SOURCE MATERIAL =
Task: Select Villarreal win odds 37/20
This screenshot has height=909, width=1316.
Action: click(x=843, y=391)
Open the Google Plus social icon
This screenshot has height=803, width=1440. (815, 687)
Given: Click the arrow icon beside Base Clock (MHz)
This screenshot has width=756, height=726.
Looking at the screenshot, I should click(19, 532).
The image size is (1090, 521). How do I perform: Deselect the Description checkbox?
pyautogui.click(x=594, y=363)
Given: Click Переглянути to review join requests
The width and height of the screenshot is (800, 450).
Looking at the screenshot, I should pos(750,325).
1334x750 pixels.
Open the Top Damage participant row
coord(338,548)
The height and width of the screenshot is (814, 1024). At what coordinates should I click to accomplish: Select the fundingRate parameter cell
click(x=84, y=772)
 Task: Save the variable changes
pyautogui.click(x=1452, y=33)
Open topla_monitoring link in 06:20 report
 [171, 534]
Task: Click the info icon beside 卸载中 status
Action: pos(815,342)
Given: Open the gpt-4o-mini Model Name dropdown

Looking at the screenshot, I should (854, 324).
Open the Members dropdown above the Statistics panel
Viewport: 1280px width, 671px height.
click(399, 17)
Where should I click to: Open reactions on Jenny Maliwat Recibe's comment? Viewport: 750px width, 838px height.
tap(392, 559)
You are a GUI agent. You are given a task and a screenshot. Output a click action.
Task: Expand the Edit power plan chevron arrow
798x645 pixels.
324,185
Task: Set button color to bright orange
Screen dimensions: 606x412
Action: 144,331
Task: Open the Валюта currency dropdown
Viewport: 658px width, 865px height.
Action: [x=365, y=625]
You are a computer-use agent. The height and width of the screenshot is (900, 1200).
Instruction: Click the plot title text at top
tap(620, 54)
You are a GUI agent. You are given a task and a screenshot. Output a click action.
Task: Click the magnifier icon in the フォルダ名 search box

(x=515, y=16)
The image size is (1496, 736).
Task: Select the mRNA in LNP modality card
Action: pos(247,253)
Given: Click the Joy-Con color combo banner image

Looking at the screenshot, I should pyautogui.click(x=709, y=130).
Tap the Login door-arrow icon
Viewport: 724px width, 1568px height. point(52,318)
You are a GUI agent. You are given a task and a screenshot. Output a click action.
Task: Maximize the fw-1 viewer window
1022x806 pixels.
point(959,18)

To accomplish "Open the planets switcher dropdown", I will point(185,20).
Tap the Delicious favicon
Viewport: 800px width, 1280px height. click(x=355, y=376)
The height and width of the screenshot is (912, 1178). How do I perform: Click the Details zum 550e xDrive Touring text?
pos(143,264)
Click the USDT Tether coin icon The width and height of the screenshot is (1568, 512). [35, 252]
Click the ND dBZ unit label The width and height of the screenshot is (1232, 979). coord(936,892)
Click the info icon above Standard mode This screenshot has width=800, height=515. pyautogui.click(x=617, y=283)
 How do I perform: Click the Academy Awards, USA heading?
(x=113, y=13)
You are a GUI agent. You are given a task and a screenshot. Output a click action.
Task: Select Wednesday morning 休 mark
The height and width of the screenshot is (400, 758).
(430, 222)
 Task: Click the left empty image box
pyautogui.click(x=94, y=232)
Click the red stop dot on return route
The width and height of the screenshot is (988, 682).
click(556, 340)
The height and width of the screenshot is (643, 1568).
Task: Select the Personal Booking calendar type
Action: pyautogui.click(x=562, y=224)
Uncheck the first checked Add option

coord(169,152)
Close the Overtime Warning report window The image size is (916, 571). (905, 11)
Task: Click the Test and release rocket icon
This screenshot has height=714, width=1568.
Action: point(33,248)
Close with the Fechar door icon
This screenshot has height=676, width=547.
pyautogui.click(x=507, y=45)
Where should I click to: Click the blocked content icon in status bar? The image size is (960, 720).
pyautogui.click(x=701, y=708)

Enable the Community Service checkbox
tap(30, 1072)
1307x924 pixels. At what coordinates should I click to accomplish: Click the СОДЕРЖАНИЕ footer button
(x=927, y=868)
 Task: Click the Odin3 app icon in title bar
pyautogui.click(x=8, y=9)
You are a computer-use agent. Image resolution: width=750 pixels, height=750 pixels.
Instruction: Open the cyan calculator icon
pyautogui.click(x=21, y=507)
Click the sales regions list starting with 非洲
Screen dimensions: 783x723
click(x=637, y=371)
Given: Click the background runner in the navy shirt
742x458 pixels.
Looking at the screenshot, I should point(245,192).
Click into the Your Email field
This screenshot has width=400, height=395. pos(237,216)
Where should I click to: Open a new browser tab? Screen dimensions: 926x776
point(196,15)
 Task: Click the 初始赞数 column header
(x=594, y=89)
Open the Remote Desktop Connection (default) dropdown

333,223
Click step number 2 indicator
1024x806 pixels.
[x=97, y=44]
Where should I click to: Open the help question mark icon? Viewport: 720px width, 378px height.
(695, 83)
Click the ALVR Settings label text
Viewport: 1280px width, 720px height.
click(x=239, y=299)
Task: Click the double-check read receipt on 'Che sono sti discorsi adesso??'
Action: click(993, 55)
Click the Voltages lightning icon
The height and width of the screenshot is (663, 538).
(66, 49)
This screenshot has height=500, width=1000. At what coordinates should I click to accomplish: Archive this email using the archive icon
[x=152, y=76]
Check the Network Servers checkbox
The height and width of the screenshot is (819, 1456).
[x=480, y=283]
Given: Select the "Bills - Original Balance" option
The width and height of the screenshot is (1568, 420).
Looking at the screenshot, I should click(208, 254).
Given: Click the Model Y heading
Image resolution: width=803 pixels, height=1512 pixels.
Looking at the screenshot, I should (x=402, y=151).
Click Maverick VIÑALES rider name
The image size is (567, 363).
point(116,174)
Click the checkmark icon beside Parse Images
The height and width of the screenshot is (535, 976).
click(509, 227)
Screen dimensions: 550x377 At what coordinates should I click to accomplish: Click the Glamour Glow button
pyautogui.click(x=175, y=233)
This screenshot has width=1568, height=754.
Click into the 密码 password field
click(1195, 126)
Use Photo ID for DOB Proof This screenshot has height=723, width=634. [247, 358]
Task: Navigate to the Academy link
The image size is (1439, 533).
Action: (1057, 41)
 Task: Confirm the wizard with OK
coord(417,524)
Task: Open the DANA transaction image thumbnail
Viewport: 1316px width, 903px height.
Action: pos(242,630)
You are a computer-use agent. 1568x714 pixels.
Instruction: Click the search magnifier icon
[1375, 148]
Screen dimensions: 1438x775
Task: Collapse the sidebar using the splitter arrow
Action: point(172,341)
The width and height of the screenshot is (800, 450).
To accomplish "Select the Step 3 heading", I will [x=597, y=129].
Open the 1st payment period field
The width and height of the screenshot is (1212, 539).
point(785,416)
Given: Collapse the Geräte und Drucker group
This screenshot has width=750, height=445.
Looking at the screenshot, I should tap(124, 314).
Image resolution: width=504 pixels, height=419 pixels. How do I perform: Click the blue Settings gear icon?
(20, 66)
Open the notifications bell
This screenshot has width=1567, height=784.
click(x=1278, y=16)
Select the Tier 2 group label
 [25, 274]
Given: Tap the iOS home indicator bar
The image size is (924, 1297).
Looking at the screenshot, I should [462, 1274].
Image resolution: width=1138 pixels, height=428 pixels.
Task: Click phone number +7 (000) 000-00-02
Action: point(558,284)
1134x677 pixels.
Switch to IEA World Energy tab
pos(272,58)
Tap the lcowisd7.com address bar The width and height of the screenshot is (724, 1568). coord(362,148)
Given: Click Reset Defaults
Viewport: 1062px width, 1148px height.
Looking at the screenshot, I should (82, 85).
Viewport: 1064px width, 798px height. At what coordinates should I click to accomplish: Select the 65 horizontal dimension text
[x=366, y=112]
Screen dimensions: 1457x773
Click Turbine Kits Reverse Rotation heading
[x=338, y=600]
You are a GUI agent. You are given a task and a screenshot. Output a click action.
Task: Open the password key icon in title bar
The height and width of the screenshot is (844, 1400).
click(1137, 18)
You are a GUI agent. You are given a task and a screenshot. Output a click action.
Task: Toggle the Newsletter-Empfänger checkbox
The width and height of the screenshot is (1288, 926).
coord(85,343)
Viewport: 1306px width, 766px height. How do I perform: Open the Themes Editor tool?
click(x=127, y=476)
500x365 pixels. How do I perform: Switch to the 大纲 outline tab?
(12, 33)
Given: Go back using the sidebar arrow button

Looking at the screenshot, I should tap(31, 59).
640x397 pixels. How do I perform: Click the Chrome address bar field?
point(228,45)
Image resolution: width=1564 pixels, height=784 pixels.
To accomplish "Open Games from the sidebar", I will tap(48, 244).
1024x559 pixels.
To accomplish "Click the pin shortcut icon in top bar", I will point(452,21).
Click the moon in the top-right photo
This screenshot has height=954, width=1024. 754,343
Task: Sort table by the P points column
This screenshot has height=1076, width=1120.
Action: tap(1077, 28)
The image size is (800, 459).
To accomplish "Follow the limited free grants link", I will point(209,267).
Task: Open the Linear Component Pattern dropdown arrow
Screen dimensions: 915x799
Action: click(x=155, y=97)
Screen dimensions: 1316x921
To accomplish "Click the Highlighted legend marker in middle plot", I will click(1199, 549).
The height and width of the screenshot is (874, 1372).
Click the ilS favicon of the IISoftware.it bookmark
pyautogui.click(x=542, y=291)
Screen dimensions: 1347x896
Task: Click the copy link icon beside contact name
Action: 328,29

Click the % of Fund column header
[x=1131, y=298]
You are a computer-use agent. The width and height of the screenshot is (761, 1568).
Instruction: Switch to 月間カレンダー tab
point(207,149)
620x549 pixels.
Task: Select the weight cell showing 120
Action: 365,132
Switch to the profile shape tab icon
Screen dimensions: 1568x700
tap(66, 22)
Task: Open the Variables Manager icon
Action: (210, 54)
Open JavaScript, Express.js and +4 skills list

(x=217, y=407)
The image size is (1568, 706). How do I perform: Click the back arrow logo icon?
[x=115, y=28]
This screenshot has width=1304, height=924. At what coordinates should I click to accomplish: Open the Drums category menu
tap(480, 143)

WORK INSTRUCTIONS =
Produce only the lines from the line containing "Tap the Delicious favicon" through the line containing "Click the ND", inclusive of both, exactly as they stand in the entries above.

REPLY =
Tap the Delicious favicon
Viewport: 800px width, 1280px height. click(x=355, y=376)
The height and width of the screenshot is (912, 1178). How do I perform: Click the Details zum 550e xDrive Touring text?
pos(143,264)
Click the USDT Tether coin icon The width and height of the screenshot is (1568, 512). [35, 252]
Click the ND dBZ unit label The width and height of the screenshot is (1232, 979). coord(936,892)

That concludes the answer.